Cruces escolares más seguros, iniciativas comunitarias en contra del uso del teléfono móvil al volante, sugerencias para áreas de disminución de velocidad en las proximidades de escuelas y diseños de señalización adaptada para personas con discapacidades visuales.
Estas son algunas de las innovaciones exhibidas por alumnos de Pedro Brand durante la exposición de propuestas del programa “Juventud en Tránsito”.
Este programa, encabezado por Santo Domingo Motors y Motor Crédito, con el respaldo del Instituto Nacional de Tránsito y Transporte Terrestre (Intrant) y la empresa Entrena, impactó a más de mil estudiantes y formó a 35 educadores con un enfoque didáctico contemporáneo, lúdico y participativo, mediante una inversión cercana a cinco millones de pesos.
Los jóvenes recibieron más de 60 horas de capacitación, incluyendo clases teóricas, talleres prácticos y actividades de voluntariado.
En total, 52 alumnos de 10 instituciones educativas del municipio presentaron proyectos diseñados, ejecutados y evaluados por ellos mismos como parte de su formación como multiplicadores.
En la actividad, celebrada en el Liceo Experimental Mercedes López, se evidenció que la transformación vial no requiere esperar grandes obras de infraestructura; puede iniciarse con ideas jóvenes, voluntades firmes y una educación con propósito. En palabras de uno de los participantes: “Nos percatamos de que el tránsito no solo es un asunto de normas, sino de humanidad”.
“Estas iniciativas no solo demuestran una profunda comprensión de los problemas de seguridad vial en sus comunidades, sino también una notable capacidad de liderazgo, creatividad y compromiso social”, resaltó Alexis Anselin, miembro del consejo de directores de Motor Crédito.
Afirmó que la movilidad responsable no depende únicamente de leyes o semáforos, sino de una ciudadanía educada y empática. “El compromiso que ustedes asumen hoy, jóvenes, puede salvar vidas”, añadió.
Mientras tanto, Aníbal Rodríguez, presidente de Santo Domingo Motors, valoró la jornada como un hito en la construcción de una nueva cultura vial. “Hoy celebramos que sí es posible modificar las estadísticas.

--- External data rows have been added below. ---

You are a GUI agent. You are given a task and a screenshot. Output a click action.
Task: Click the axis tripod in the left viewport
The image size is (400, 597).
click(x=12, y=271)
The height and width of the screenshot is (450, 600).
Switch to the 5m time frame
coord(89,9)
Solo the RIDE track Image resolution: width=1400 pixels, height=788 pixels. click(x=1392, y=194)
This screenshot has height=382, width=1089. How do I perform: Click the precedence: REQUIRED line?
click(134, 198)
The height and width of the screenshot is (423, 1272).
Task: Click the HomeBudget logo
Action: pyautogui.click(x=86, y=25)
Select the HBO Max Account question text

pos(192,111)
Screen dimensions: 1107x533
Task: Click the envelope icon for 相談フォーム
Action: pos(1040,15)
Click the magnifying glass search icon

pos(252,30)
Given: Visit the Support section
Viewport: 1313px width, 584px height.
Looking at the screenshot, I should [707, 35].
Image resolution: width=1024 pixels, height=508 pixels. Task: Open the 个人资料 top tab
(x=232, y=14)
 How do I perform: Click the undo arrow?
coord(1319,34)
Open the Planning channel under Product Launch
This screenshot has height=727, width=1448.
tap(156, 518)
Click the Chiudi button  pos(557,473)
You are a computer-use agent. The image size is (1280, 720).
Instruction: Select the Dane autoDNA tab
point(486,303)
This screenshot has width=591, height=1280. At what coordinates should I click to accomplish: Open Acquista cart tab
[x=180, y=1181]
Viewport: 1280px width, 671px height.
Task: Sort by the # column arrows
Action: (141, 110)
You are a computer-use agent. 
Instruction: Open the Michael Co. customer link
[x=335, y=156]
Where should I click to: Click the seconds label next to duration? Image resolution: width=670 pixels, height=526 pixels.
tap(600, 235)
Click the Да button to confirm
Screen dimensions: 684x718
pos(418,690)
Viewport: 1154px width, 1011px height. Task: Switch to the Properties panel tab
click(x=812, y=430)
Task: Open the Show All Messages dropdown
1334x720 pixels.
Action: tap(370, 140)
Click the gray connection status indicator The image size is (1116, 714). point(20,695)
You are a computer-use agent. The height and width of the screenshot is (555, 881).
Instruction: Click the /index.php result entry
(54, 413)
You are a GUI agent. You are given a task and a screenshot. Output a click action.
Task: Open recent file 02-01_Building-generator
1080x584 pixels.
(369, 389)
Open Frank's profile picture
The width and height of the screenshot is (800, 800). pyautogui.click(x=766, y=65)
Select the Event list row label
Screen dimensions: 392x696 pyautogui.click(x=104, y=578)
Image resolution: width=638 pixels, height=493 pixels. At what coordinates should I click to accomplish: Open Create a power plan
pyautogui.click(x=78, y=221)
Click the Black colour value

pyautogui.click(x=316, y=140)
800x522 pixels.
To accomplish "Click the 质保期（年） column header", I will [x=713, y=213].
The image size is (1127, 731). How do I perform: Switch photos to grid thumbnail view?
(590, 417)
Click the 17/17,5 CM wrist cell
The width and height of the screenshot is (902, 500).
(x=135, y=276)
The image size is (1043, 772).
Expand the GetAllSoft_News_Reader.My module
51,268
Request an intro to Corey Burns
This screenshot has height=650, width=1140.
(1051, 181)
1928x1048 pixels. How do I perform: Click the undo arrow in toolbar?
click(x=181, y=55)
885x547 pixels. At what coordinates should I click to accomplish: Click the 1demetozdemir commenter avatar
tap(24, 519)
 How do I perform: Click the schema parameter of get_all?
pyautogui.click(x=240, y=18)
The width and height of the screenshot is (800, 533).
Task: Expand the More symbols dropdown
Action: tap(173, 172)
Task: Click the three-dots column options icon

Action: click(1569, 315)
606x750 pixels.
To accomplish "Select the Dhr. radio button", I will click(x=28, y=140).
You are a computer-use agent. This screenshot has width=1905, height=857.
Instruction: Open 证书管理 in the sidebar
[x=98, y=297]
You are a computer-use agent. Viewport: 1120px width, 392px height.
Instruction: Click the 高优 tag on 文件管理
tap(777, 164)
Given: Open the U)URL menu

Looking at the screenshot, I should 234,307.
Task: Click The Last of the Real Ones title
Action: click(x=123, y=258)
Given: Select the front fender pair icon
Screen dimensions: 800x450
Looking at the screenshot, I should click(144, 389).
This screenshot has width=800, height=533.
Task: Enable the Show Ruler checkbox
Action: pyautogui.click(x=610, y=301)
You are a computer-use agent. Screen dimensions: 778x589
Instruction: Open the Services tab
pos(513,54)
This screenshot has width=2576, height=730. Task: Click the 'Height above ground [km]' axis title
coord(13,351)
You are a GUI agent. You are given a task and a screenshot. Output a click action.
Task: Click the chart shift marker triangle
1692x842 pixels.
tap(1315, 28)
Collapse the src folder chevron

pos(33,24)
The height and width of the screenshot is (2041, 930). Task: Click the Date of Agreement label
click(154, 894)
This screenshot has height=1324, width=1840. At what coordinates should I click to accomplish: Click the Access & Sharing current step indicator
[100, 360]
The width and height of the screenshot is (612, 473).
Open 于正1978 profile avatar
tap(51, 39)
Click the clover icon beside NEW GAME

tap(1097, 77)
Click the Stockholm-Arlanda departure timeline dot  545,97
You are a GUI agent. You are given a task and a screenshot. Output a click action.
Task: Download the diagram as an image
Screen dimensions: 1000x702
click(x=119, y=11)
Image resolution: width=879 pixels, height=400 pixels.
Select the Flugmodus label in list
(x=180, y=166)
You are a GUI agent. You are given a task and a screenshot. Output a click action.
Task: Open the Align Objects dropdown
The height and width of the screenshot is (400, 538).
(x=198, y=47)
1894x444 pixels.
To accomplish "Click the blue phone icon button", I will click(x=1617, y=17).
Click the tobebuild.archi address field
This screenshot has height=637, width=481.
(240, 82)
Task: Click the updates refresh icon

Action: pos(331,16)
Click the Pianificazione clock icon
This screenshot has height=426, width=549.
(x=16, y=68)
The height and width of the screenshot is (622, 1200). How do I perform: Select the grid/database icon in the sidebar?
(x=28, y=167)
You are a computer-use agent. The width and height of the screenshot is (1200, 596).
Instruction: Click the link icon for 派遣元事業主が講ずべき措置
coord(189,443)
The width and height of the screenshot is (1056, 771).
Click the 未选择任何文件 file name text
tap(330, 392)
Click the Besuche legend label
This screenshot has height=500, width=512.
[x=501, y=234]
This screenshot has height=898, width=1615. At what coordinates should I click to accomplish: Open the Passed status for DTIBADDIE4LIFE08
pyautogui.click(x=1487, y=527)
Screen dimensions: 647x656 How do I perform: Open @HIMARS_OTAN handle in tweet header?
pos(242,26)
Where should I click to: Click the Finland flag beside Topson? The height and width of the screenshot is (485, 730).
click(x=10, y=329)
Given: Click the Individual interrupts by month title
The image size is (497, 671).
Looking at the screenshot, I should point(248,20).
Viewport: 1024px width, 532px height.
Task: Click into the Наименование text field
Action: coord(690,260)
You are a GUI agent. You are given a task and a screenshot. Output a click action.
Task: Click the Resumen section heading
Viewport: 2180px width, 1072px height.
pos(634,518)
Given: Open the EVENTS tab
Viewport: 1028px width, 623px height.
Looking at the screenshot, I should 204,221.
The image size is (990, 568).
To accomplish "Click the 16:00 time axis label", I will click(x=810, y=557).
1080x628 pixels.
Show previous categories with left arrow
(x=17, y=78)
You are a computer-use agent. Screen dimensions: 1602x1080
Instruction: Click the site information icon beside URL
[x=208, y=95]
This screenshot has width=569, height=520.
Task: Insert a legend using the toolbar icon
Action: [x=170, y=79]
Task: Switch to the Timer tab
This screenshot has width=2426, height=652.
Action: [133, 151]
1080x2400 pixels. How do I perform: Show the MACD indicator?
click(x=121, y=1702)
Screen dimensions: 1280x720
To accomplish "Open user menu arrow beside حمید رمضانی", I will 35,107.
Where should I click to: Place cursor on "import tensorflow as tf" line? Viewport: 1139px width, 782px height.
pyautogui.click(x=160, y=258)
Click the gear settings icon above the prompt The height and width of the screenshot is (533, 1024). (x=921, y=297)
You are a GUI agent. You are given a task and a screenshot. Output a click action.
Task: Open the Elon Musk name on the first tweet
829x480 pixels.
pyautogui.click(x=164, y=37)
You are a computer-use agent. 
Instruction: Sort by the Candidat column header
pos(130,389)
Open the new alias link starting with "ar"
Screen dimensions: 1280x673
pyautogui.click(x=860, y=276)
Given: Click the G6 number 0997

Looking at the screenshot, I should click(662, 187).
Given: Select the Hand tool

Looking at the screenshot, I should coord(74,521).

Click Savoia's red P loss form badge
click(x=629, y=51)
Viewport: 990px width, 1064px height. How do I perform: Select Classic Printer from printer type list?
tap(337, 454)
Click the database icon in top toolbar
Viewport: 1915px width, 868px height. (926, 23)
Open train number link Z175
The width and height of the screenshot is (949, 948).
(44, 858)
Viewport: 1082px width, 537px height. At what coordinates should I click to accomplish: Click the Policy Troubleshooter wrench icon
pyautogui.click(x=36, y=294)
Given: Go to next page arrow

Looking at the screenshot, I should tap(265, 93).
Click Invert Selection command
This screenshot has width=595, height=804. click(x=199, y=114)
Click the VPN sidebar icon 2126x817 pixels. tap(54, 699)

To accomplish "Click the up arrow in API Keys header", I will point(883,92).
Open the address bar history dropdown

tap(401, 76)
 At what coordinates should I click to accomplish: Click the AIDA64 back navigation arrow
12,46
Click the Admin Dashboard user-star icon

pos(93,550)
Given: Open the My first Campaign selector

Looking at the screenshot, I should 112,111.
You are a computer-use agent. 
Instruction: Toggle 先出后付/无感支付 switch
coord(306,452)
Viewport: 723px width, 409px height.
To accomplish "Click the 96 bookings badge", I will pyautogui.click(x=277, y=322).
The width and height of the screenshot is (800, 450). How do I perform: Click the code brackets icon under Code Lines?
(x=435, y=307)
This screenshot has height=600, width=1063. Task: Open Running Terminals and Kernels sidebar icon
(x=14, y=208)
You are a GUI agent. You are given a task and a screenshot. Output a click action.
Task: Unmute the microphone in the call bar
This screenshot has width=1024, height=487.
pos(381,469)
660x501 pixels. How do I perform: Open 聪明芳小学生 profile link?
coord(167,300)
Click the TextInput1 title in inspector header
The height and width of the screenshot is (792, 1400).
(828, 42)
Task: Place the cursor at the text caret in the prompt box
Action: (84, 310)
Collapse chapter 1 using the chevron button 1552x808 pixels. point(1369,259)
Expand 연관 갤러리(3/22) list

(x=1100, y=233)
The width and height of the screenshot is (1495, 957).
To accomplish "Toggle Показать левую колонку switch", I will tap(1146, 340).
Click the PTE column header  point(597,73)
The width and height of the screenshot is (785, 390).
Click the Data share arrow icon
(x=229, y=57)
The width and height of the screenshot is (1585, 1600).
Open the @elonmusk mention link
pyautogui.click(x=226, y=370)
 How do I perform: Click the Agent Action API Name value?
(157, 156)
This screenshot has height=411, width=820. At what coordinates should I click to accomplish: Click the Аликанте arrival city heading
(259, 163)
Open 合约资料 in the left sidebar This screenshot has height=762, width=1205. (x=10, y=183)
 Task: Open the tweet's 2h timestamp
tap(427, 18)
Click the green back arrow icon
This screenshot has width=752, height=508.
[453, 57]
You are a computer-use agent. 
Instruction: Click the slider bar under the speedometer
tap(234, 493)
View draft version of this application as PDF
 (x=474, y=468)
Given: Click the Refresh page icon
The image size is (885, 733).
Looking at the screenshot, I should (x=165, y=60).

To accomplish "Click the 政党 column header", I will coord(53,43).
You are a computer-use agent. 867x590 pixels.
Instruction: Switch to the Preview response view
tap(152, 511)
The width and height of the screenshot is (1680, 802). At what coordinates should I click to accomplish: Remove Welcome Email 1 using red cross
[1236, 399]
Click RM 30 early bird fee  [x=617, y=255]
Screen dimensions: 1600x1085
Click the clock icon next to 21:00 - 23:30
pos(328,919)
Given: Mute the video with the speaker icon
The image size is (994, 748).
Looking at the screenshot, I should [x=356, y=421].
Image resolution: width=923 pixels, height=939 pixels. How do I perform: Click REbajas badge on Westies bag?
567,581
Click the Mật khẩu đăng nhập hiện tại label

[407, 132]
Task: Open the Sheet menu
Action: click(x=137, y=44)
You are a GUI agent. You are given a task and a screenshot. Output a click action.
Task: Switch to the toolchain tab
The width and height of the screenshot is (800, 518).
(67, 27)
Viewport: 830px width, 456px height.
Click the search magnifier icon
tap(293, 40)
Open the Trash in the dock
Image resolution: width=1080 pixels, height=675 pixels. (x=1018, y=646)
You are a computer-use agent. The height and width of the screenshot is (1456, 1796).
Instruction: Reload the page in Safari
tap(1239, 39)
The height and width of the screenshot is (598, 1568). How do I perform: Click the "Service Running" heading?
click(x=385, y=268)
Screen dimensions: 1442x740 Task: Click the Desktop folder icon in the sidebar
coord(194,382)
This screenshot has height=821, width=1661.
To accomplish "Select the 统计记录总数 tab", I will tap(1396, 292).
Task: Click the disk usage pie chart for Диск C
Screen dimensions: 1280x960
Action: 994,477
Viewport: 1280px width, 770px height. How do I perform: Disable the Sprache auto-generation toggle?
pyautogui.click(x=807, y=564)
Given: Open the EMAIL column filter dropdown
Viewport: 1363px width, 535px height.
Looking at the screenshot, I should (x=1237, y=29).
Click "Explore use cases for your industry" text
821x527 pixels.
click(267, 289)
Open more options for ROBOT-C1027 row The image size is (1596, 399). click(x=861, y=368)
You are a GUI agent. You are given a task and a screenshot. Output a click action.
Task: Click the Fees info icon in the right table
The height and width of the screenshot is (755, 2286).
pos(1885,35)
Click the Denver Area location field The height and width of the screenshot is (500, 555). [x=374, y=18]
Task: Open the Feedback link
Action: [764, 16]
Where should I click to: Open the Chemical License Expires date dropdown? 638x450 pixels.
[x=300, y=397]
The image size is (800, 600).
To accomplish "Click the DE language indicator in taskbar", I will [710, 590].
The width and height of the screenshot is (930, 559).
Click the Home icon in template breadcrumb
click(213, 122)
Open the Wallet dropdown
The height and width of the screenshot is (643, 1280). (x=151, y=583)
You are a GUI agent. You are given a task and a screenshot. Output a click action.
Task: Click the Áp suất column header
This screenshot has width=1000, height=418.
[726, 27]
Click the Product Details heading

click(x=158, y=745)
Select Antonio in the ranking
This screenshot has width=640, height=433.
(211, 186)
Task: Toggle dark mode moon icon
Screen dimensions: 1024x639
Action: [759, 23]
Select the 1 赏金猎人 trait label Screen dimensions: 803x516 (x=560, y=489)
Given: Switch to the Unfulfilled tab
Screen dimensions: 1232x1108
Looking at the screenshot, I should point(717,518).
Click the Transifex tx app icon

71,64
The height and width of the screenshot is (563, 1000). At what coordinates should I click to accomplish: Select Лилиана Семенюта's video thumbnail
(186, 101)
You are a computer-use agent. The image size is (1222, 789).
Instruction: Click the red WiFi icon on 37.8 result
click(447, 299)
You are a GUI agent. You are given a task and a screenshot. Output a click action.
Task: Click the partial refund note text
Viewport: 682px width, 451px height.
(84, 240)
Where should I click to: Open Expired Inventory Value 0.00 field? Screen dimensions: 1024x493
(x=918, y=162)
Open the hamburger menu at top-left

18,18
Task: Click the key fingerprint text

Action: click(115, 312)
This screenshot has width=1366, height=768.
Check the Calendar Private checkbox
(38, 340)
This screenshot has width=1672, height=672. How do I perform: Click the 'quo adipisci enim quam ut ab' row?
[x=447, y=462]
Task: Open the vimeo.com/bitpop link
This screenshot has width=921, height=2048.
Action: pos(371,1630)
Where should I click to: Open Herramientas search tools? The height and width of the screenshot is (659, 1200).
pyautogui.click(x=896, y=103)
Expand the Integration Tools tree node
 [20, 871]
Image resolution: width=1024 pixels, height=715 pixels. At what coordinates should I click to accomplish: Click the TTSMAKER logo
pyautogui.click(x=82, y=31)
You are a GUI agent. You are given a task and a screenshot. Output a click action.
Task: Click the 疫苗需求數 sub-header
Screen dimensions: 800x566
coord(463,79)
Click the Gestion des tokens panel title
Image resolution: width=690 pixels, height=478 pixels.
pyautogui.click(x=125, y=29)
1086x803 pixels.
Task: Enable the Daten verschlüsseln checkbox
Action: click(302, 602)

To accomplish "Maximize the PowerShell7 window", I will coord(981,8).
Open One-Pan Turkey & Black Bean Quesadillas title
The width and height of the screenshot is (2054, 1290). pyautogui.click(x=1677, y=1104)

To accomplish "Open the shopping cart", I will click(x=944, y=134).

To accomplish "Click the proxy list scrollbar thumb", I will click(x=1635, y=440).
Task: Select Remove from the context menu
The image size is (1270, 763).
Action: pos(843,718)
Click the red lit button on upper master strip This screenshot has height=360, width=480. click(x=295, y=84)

Que sí es posible conducirnos, literal y simbólicamente, hacia un país más seguro”, expresó.
Entretanto, Milton Morrison, director ejecutivo del Intrant, subrayó que lo vivido ese día no era el final de una capacitación, sino el inicio de una transformación comunitaria: “Estos jóvenes no vinieron a aprender solo por aprender, vinieron a prepararse para servir, para enseñar, para multiplicar”, agregó.
La estrategia educativa del programa se fundamentó en el aprendizaje acelerado, integrando dinámicas prácticas y emocionales que favorecen una mejor asimilación del contenido.
Los estudiantes no solo aprendieron, sino que también enseñaron a sus padres y comunidades, convirtiéndose en auténticos agentes de cambio.
La comunidad educativa, padres y autoridades locales han expresado su respaldo total a la iniciativa, al observar cambios concretos en la conducta de los estudiantes: mayor conciencia peatonal, respeto por las señales y participación activa en temas de seguridad vial.
Además del trabajo estudiantil, el componente de formación docente desempeñó un papel crucial. Los 35 maestros capacitados recibieron 50 horas de instrucción especializada, con herramientas pedagógicas aplicables más allá del tema vial, lo que prevé un efecto multiplicador a largo plazo.
Entre los logros más significativos se encuentra la formación de una red de líderes juveniles en movimiento, la apropiación comunitaria de los mensajes del programa y un plan de acción específico para reproducir el modelo en otras áreas del país.
“Un semáforo puede preservar una vida, pero un joven consciente puede resguardar muchas más”, manifestó una madre al concluir el evento.